The result ist that:

Problems:

  1. The quality of background removal is not the best.
  2. The contour is only on the left side. Sure, i did the code accordingly, but i don’t know how to change, that it is on both feet.
  3. The contour quality is also not the best.

I hope someone can give me some ideas.

BR/ Dominik

you can use the boundingRect function on a contour:

https://docs.opencv.org/master/dd/d49/tutorial_py_contour_features.html

beyond that… you get possibly multiple contours. explore the list of contours you get. I’m sure the second foot is there.

Thank you for your answer. It is not clear for me why i should use the boundRec funktion. As is understand, it returs me a rectangle arround each foot. I need the exact contour.

Could be, that i have both contours in the list, but how can i access them to get the extreme points??

just saying, findContours expects white things on black bg,
seems you got it the opposite way

alright, those aren’t determined by the bounding box as such… but they are the minimal and maximal points with respect to x or y, of all the points of a contour.

so you take a contour and you use python’s min or max with an appropriate key= predicate

you want to isolate each foot’s contour and warp it straight upright, before taking any measurement

Now im a little bit confused.

I already use the max function. As you said, i have a lot of contours in my array. So i need to find also the second max contour.

Can someone give a hint how to to that?

The next problem is, that the background is not really perfect. Can someone help me wirh that too??

Thank you

you must sort the contours by area and take last two.

simple threshold does most of the job but I almost always use blur “before” threshold to get a smoother mask.

Edit: I also create a clean mask and fill the contours I picked on this clean mask, it’s a good way to clean noise.

import cv2
import numpy as np

def main():
	img_bgr = cv2.imread('feet.jpg')
	img = cv2.cvtColor(img_bgr, cv2.COLOR_BGR2GRAY)

	img = cv2.blur(img, (7,7))
	_, img = cv2.threshold(img, 127, 255, cv2.THRESH_OTSU)

	mask = np.zeros_like(img)
	cont, _ = cv2.findContours(img, cv2.RETR_EXTERNAL, cv2.CHAIN_APPROX_SIMPLE)
	sort = np.argsort([cv2.contourArea(x) for x in cont])
	i, j = sort[-2:]

	cv2.fillPoly(mask, pts=[cont[i]], color=255)
	cv2.fillPoly(mask, pts=[cont[j]], color=255)

	bg = np.where(mask[...,None] == 0, 255, img_bgr)

	cv2.imwrite('mask.png', bg)

main()

Thanks a lot dodo.
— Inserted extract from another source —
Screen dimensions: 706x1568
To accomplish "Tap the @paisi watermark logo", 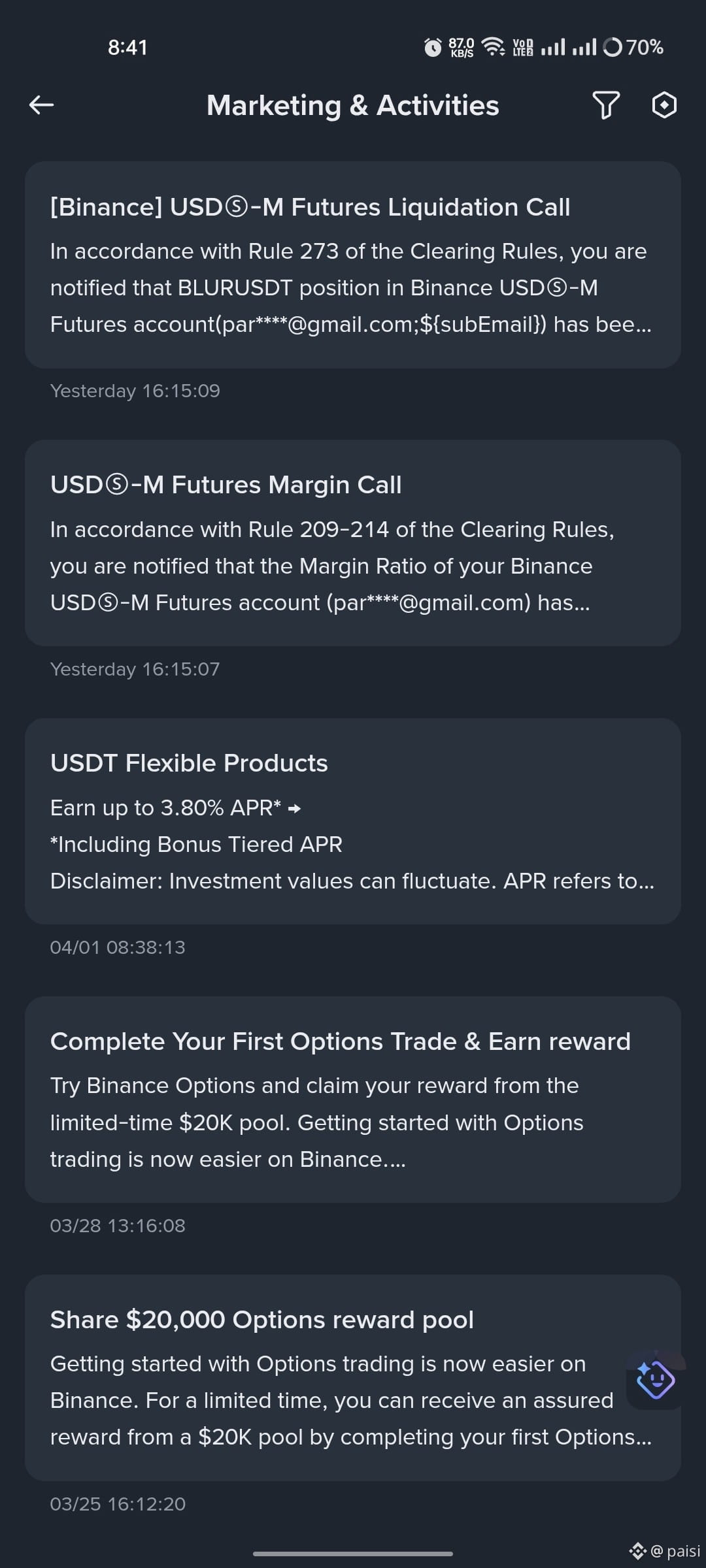I will (x=665, y=1550).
The result looks perfect.
Now i need the extreme points of each foot. Top/bottom/left/right.
My solutions for that is not working any longer.
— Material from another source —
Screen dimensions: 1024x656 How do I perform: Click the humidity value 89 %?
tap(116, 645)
you have the contours, the job is finding the edge with smallest x, largest x, smallest y and largest y. those 4 edges are the extreme points.

import cv2
import numpy as np

def get_extreme(cont):
	cont = cont[:,0,:]
	x, y = cont[...,0], cont[...,1]
	left, right = cont[x.argmin()], cont[x.argmax()]
	top, bottom = cont[y.argmin()], cont[y.argmax()]
	return top, bottom, left, right

def main():
	img_bgr = cv2.imread('feet.jpg')
	img = cv2.cvtColor(img_bgr, cv2.COLOR_BGR2GRAY)

	img = cv2.blur(img, (7,7))
	_, img = cv2.threshold(img, 127, 255, cv2.THRESH_OTSU)

	cont, _ = cv2.findContours(img, cv2.RETR_EXTERNAL, cv2.CHAIN_APPROX_SIMPLE)
	sort = np.argsort([cv2.contourArea(x) for x in cont])
	i, j = sort[-2:]

	mask = np.zeros_like(img)
	cv2.fillPoly(mask, pts=[cont[i]], color=255)
	cv2.fillPoly(mask, pts=[cont[j]], color=255)

	bg = np.where(mask[...,None] == 0, 255, img_bgr)

	for cont in [cont[i], cont[j]]:
		for p in get_extreme(cont):
			cv2.circle(bg, p, 2, (255,0,0), 2)

	cv2.imwrite('mask.png', bg)

main()

1 Like

Perfect!!! thank you very much dodo!